(Business in Cameroon) - Since the announcement of the choice of Rothschild & Co as the lead arranger of Cameroon's second Eurobond operation, the quality of REPCAM 9.5% 19 Nov 2025 (code name of the country’s first Eurobond that the second operation should refinance) has improved significantly.
About ten days ago, REPCAM 9.5% 19 Nov 2025 was offered at 109.3% of its face value but as of April 12, 2021, the asking price was about 110.27% of the bond’s value. This is indicative of rising demand from investors.
Also, there is a yield drop for investors who will make new offers, agreeing to a 6.8% interest rate on their investment in this Eurobond, against an initial 8.8% interest rate (after the cross-currency swap).
This is good news for Cameroon, which will benefit twice in the announced refinancing operation. First, the country will extend the Eurobond amortization deadlines scheduled for 2023-2025. The yearly amortization rate over the said period is XAF150 billion, but with the current economic environment, it could be difficult for the country to fulfill its commitment. Hence the first benefit of the refinancing operation.
The second benefit is that Cameroon could capitalize on the current favorable market conditions in international capital markets to reduce the interest rate on this Eurobond. Therefore, the country is avoiding a possible debt default but, it also refinances the Eurobond at a cost significantly lower than the initial 9.75% interest rate.
Despite the positive market receptions, public opinion is divided over the operation. Some people believe that the government is increasing the country’s debt level as the public debt has already reached 46.9% of GDP at end-December 2020 (according to the national sinking fund CAA).
However, refinancing previous loans has become a normal practice in the international capital market. For instance, the Institute of International Finance estimates that by 2030, Sub-sahara African countries will need hundreds of billion dollars to amortize their debts and they should find those liquidities.

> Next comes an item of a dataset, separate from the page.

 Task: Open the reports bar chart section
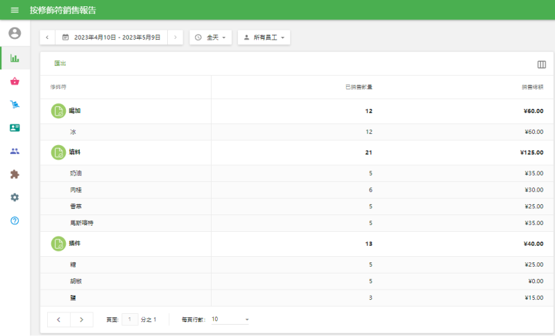15,58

Citing documents from the Presidency of Cameroon, local media Ecomatin reveals that the country plans to conclude the refinancing operation by end-June 2021. Till then, there will probably be no fundamental changes in Cameroon’s issuer profile.
Also, rating agency Moody’s recently upgraded Cameroon’s outlook from negative to stable. At least two African countries with similar outlooks, or even less, recently made a killing on the international capital market. Therefore, the outlooks are positive for Cameroon.